Artinya: Rasulullah SAW bersabda: “ Sesungguhnya bani Israil akan terpecah menjadi 70 golongan dan ummatku terpecah menjadi 73 golongan dan semuanya masuk neraka kecuali satu golongan. Para Shohabat bertanya: Siapa yang satu golongan itu? Rasulullah SAW. menjawab: yaitu golongan dimana Aku dan Shahabatku berada”. Hadits inilah yang sering digunakan oleh orang-orang NU sebagai salah satu dalil atau dasar tentang Ahlussunah wal Jamaah.
Sejarah tentang paham atau aliran pemikiran Ahlussunah wal Jamaah itu kira-kira muncul mulai kapan?
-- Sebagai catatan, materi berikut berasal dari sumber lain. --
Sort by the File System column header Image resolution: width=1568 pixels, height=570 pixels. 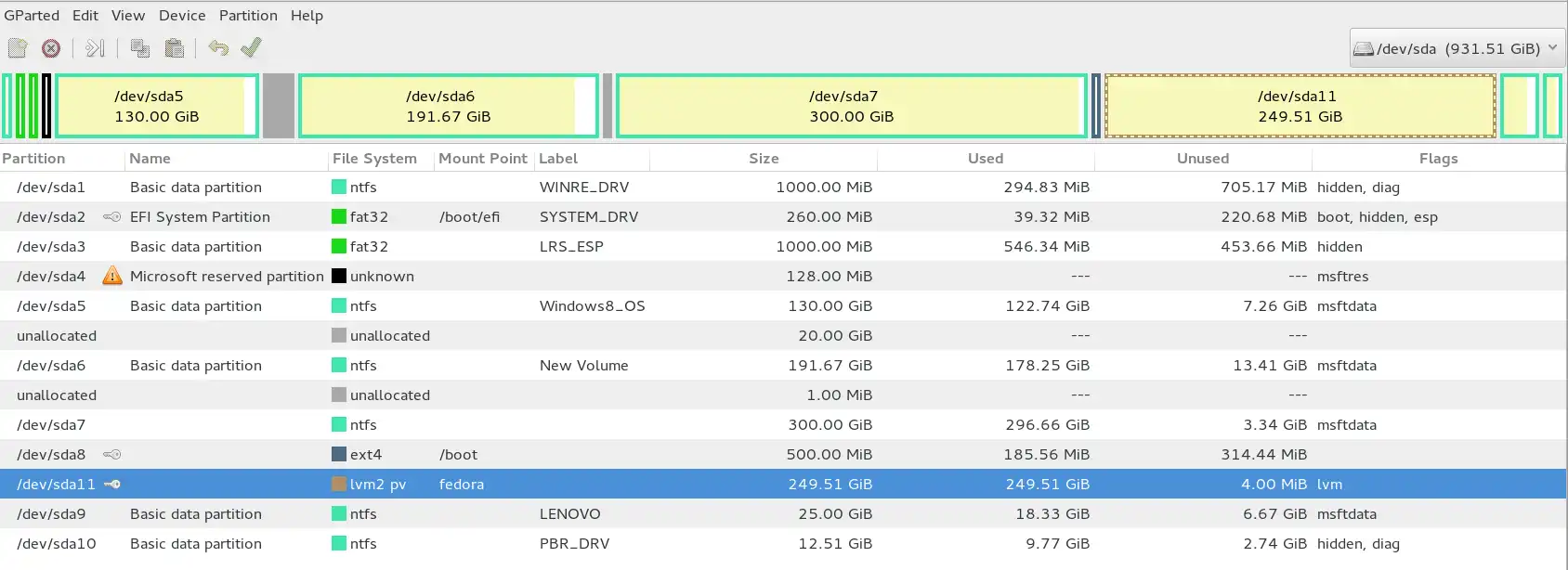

Paham atau aliran Ahlussunah wal Jamaah baik aliran keagamaaan atau aliran pemikiran pada zaman Nabi belum ada. Kalau istilahnya memang sudah. Dalam sejarah Islam kita mengetahui bahwa Nabi Muhammad SAW wafat sebagai khalifah (kepala negara). Yang pertama terpilih untuk menggantikan Nabi adalah Abu Bakar ash-Shiddiq ra (tahun 11-13 H/632-634 M). Beliau menjadi khalifah itu ditunjuk oleh Nabi Muhammad atau bagaimana?, beliau menjadi khalifah atas kesepakatan atau musyawarah para sahabat, beliau terpilih melalui forum atau lembaga yang sangat demokratis. Jadi tidak ditunjuk oleh Nabi tetapi melalui kesepakatan para Sahabat pada waktu itu. Kemudian ketika Abu Bakar ash Shidiq meninggal digantikan oleh Umar bin Khattab ra (tahun 13-23 H/634-644 M). Umar bin Khattab menjadi khalifah itu ditunjuk oleh abu bakar atau siapa?, beliau menjadi khalifah ditentukan oleh para Sahabat tetapi bersifat tidak langsung. Setelah Umar wafat diganti oleh Utsman bin ‘Affan ra (tahun 23-35 H/644-656 M), juga melalui musyawarah. Inilah yang disebut sebagai dasar-dasar demokrasi. Jadi demokrasi itu sudah berjalan setelah Rasulullah SAW meninggal, negara Islam yang pertama setelah Rasulullah SAW itu ditentukan melalui sistem demokrasi. Setelah Utsman wafat, yang terpilih menjadi khalifah adalah Sahabat Ali bin Abi Thalib ra (tahun 35-40 H/656-661 M). Kita melihat sejarah kemunculan Ahlussunah wal Jamaah itu bisa ditelusuri sejak pemerintahan Ali bin Abi Thalib. Pada jaman pemerintahan Utsman ada seorang Gubernur Syiria yang bernama Muawwiyah bin Abu Sufyan. ketika Ali bin Abi Thalib terpilih menjadi presiden/khalifah, Muawwiyah tidak setuju dan melakukan pemberontakan.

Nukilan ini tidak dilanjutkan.